Honestly just once I would love if my h would go out of his way just to think about me like that. Silly thought since my h hasn't remembered my birthday for EVER. Just talking out loud.
This message has been edited by sweetgrace on Oct 28, 2007 9:33 PM
My exH did something similar to that on the evening of our first anniversary and look where that got our marriage. I can attest.......diamonds aren't forever!
It still happens. My H still surprises me with things. I have also seen that commercial and I love that necklace. I would love my H to get me that just because of what it means. A Journey Of Love....It is funny because my daughter and I were out shopping a couple weekends ago and I showed it to her and she said why don't you tell dad you want it. I guess I should because what I have learned from all of this is that they can't read your mind. It would be nice for him to get it without me knowing but in reality that won't happen-at least I don't think it will-now anyway.

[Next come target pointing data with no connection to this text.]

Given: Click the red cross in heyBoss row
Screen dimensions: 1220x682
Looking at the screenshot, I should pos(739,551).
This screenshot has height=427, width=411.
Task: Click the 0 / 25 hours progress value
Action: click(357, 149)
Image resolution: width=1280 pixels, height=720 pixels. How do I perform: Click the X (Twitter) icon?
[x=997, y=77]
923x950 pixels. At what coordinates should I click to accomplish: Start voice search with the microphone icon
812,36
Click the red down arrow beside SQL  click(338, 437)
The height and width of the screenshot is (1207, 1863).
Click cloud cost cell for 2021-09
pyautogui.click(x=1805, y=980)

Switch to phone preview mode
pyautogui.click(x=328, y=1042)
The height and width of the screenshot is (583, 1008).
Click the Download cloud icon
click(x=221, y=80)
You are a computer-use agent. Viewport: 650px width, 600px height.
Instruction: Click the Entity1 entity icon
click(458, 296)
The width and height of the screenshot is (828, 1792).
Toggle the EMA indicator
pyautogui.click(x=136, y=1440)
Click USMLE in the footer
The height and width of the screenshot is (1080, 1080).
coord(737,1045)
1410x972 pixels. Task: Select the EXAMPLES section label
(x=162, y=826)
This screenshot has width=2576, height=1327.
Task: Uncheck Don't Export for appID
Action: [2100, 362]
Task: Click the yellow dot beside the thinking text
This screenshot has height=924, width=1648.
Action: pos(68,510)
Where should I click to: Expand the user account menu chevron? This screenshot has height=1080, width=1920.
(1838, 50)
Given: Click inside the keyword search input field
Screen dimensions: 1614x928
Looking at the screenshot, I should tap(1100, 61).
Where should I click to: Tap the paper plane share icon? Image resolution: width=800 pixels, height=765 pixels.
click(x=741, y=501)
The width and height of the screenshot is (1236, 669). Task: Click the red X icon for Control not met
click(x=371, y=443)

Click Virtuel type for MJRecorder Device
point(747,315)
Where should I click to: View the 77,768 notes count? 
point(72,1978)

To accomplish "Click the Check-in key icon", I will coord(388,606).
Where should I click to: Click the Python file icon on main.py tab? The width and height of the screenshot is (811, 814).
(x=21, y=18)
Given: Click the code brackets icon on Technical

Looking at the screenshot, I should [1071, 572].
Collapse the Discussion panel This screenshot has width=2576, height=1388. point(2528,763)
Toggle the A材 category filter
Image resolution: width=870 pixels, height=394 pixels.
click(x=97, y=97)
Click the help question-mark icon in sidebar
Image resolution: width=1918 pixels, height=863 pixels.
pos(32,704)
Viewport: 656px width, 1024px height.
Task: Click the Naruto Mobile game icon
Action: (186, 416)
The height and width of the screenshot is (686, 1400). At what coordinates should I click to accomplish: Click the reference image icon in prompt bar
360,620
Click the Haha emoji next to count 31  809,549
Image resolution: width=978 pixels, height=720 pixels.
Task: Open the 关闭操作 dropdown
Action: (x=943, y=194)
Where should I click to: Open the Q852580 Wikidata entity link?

We have a son going off to college next year. If only we had lots of money! Jewerly is that last thing we are thinking of.
Well, you know your DAUGHTER could tell your H, and he could surprise you with a pretty necklace that has ONE diamond in it. That wouldn't cost as much, and you would still love the surprise.
During the seven years of his infidelities, H did lots of things like that - lavish presents, hiding them in funny places, surprise presents for no reason, flowers with love notes, romantic gestures (when he wasn't screaming at me in a drunken rage).
Today, all those presents are suspect- were they bribes? coming from guilt? He says no, that they were sincere. Ha - at the time, I don't think he knew the meaning of that word. I feel that he was playing me like he was playing his OW - giving things so that he would be admired and loved. Today, I know that actions and honesty speak so much louder than presents.
So, from my perspective, don't look for diamonds when you are sleeping- look for a remorseful H who treats you with love and respect when you are awake.
This message has been edited by selfesteemseeker on Oct 29, 2007 11:56 AM
El, good for you - you deserve to be treated well, most of all by yourself.
My problem was the opposite - during the "dark years," when I felt so abandonned and rejected, I bought myself tons and tons of things -trying desparately to fill that void. I have tons of clothes that I don't need and now, do not even want.
I have learned that the big hole cannot be filled by things or by H - I need to do it and it is a big job that I have just begun to work on. I am glad I got the wake-up call to do it but so wish I had woken up 25 years ago. Still, better late than never.